→ **BRIEF**
Rewrite all of the items below as a numbered list, leaving out any blank lines.

** begin EXCERPTED RECORDS **

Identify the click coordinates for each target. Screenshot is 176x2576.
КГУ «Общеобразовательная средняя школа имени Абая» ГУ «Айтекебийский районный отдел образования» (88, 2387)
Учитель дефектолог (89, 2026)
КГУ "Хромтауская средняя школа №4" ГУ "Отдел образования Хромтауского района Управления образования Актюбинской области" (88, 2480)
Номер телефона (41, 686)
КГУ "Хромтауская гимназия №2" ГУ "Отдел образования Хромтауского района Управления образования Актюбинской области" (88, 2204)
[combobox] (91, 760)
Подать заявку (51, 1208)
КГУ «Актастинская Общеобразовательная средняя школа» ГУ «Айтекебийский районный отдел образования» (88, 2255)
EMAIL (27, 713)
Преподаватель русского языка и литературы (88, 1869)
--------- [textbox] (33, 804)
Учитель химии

** end EXCERPTED RECORDS **

→ **EXERCISE ANSWER**
1. Identify the click coordinates for each target. Screenshot is 176x2576.
2. КГУ «Общеобразовательная средняя школа имени Абая» ГУ «Айтекебийский районный отдел образования» (88, 2387)
3. Учитель дефектолог (89, 2026)
4. КГУ "Хромтауская средняя школа №4" ГУ "Отдел образования Хромтауского района Управления образования Актюбинской области" (88, 2480)
5. Номер телефона (41, 686)
6. КГУ "Хромтауская гимназия №2" ГУ "Отдел образования Хромтауского района Управления образования Актюбинской области" (88, 2204)
7. [combobox] (91, 760)
8. Подать заявку (51, 1208)
9. КГУ «Актастинская Общеобразовательная средняя школа» ГУ «Айтекебийский районный отдел образования» (88, 2255)
10. EMAIL (27, 713)
11. Преподаватель русского языка и литературы (88, 1869)
12. --------- [textbox] (33, 804)
13. Учитель химии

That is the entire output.